Chamorro meneó la cabeza.

– Estupendo -dijo-. Por lo que veo, la biblioteca de nuestro difunto te ha despertado la vena filosófica. Me alegro, porque eso me hace concebir esperanzas de que te intereses por este asunto del que hasta ahora has pasado tan olímpicamente. Pero me huelo que lo que buscamos lo vamos a encontrar por vías mucho menos elevadas.

– Probablemente -admití, con resignación.

– ¿Quieres saber lo que había en el coche?

– Adelante.

– En primer lugar, es un vehículo llamativo. Blanco, deportivo, motor de muchos caballos. Uno de esos que se compran los que quieren compensar algún complejo, si te sirve de algo mi intuición psicológica. Pero, dicho esto, Óscar no era de los que se pasan el día sacándole brillo al capó. No lo tenía impecable, ni por fuera ni por dentro.

– O sea, que habéis encontrado material -deduje.
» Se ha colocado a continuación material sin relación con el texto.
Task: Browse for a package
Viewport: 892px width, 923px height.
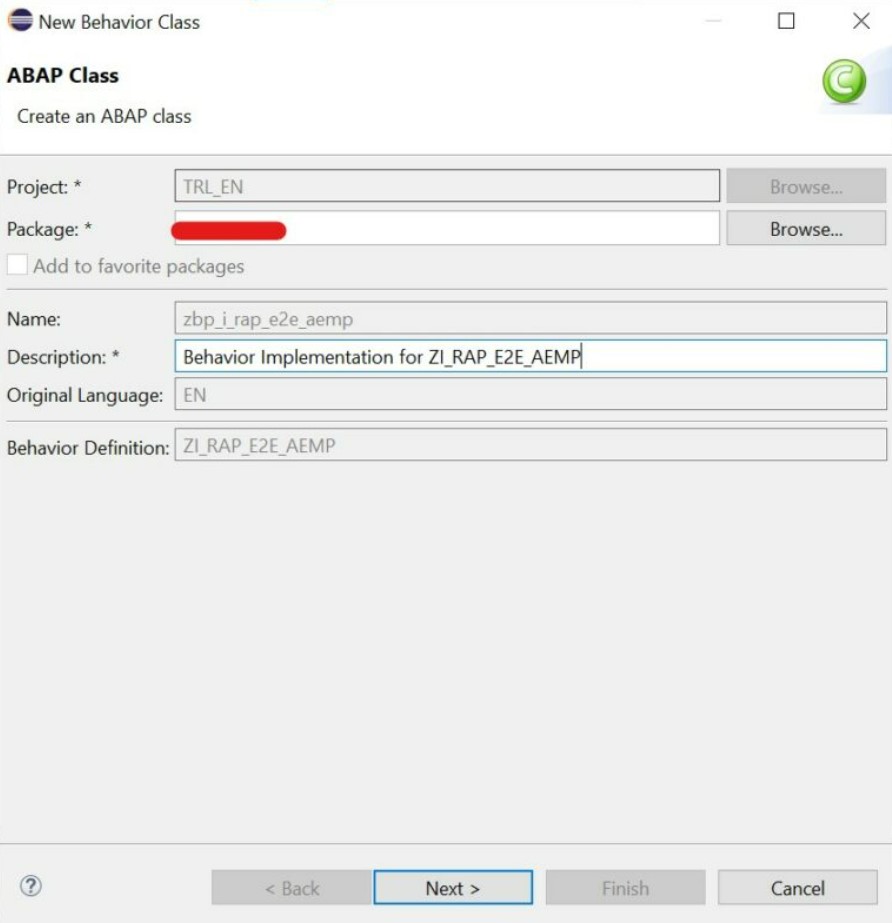Action: pos(805,229)
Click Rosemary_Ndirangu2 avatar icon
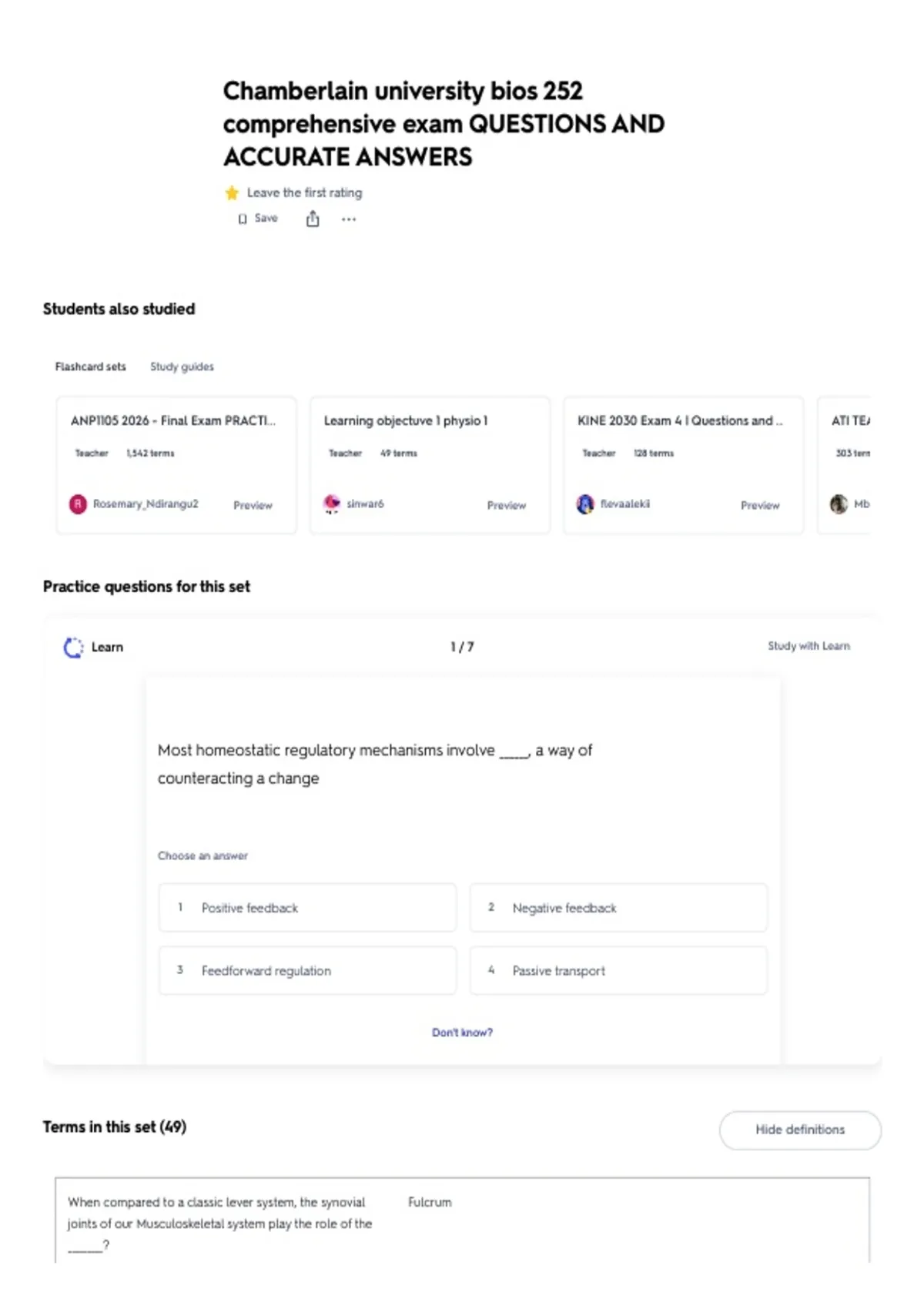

– Bastante. El de criminalística ha recogido varias huellas del lugar del copiloto. También cabellos, un pendiente de mujer y algunos accesorios de juguetes infantiles debajo del asiento. En las plazas traseras había algunos más, además de envoltorios de caramelos y de chicles. El depósito estaba lleno hasta arriba y en la consola central he encontrado dos recibos de gasolineras. Una de Soria y otra de Toledo. La de Toledo es del fin de semana pasado. La de Soria, de hace un mes. También había varios cedes, uno de ellos metido en el lector.

– ¿Qué tipo de música?

– Eres un cotilla, ¿lo sabías?

– Sí. ¿Qué música llevaba?

– Te dará más material para tu ensayo filosófico sobre las paradojas del espíritu humano. Los grandes éxitos de ABBA.

Chasqueé la lengua.

– ¿Decepcionado?

– Un poco. No hay nadie a quien no le guste ABBA. Eso no nos dice absolutamente nada de nuestro personaje. ¿Qué más?